• [Exercise requirements]: Task for the records below: please copy exactly, and only, the lines from the one containing "Image resolution: width=800" to the last line, both included, leaving out the pictures.

(Collected data entries)
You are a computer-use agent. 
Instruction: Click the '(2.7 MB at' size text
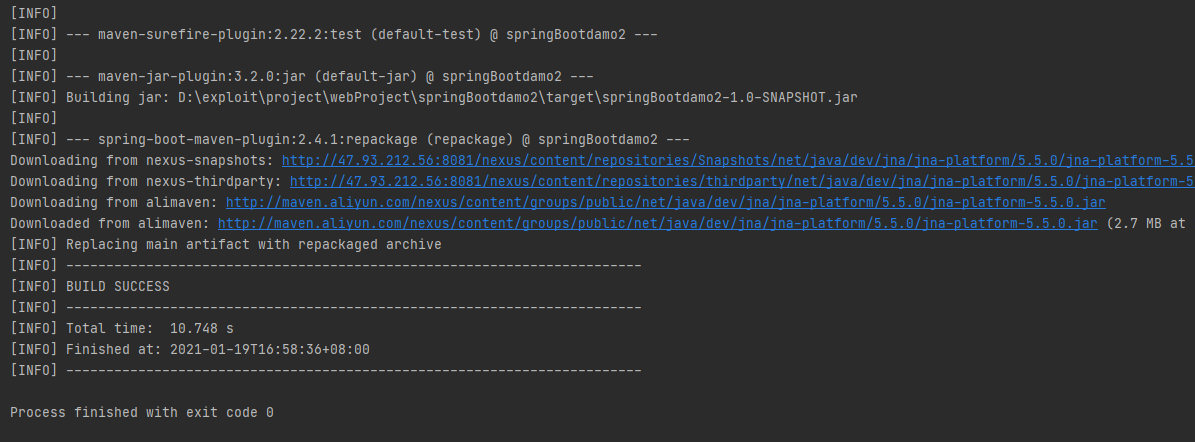click(x=1147, y=223)
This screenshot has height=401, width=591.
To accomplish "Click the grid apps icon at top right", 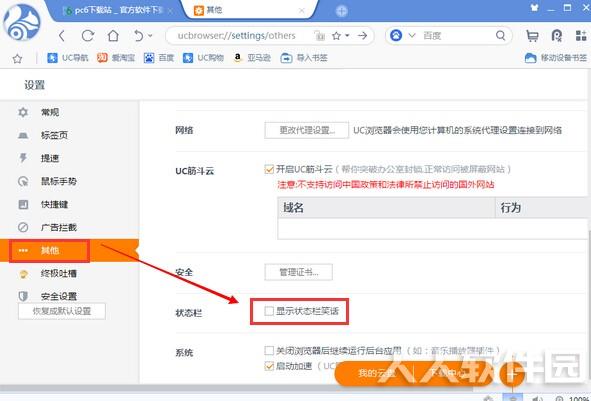I will click(x=581, y=35).
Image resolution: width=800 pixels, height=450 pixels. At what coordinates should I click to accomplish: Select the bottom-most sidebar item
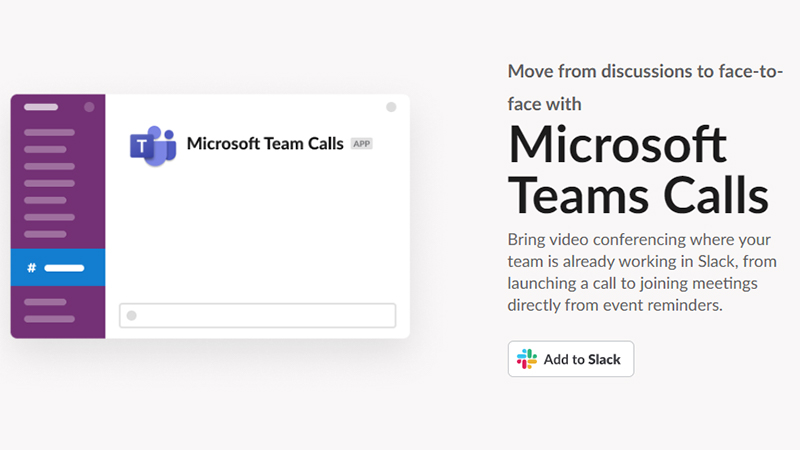coord(49,319)
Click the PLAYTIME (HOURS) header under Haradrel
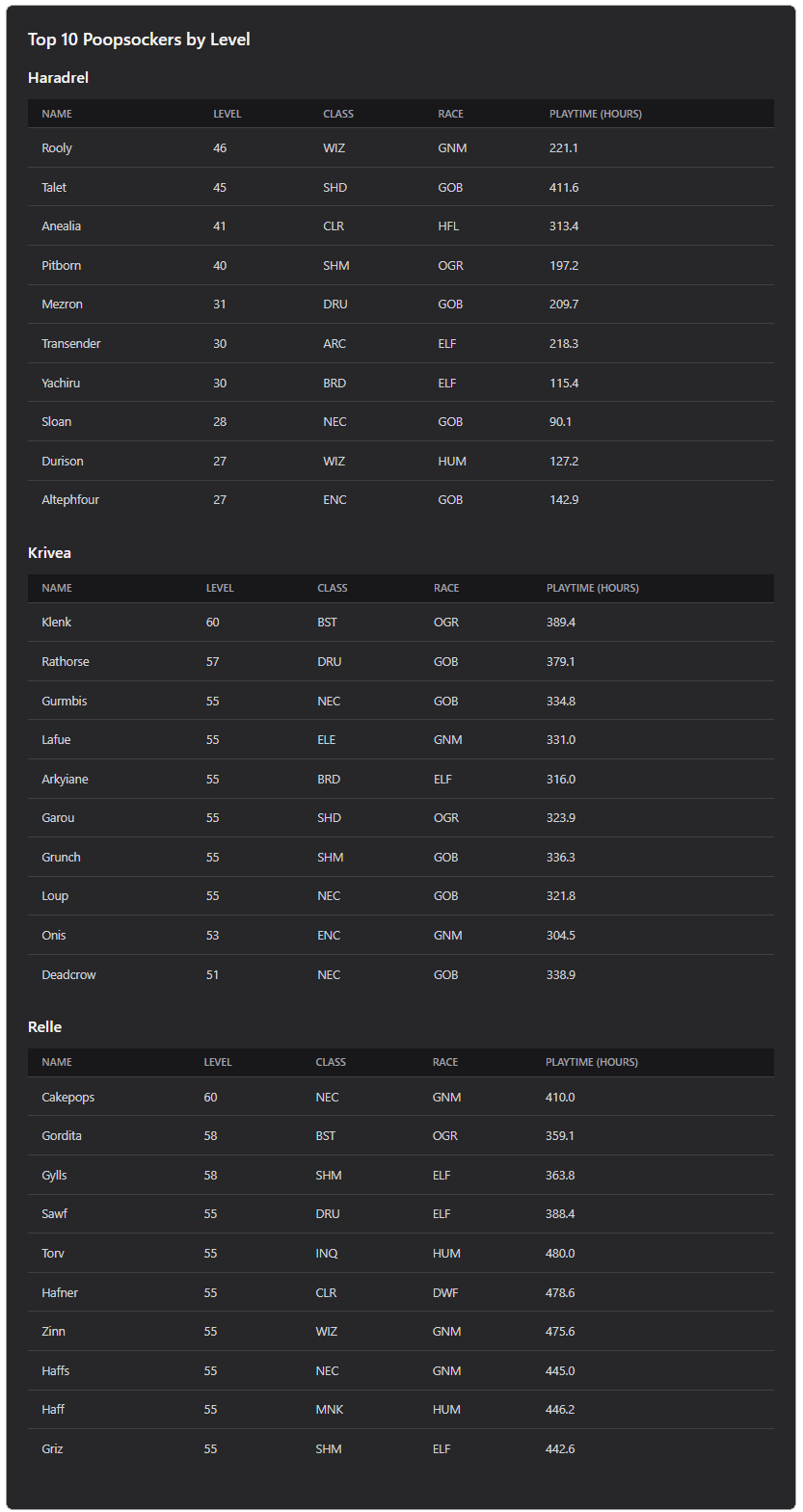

• [Written reply]:
Image resolution: width=800 pixels, height=450 pixels. At what coordinates should I click to accomplish: Select the bottom-most sidebar item
coord(49,319)
Click the PLAYTIME (HOURS) header under Haradrel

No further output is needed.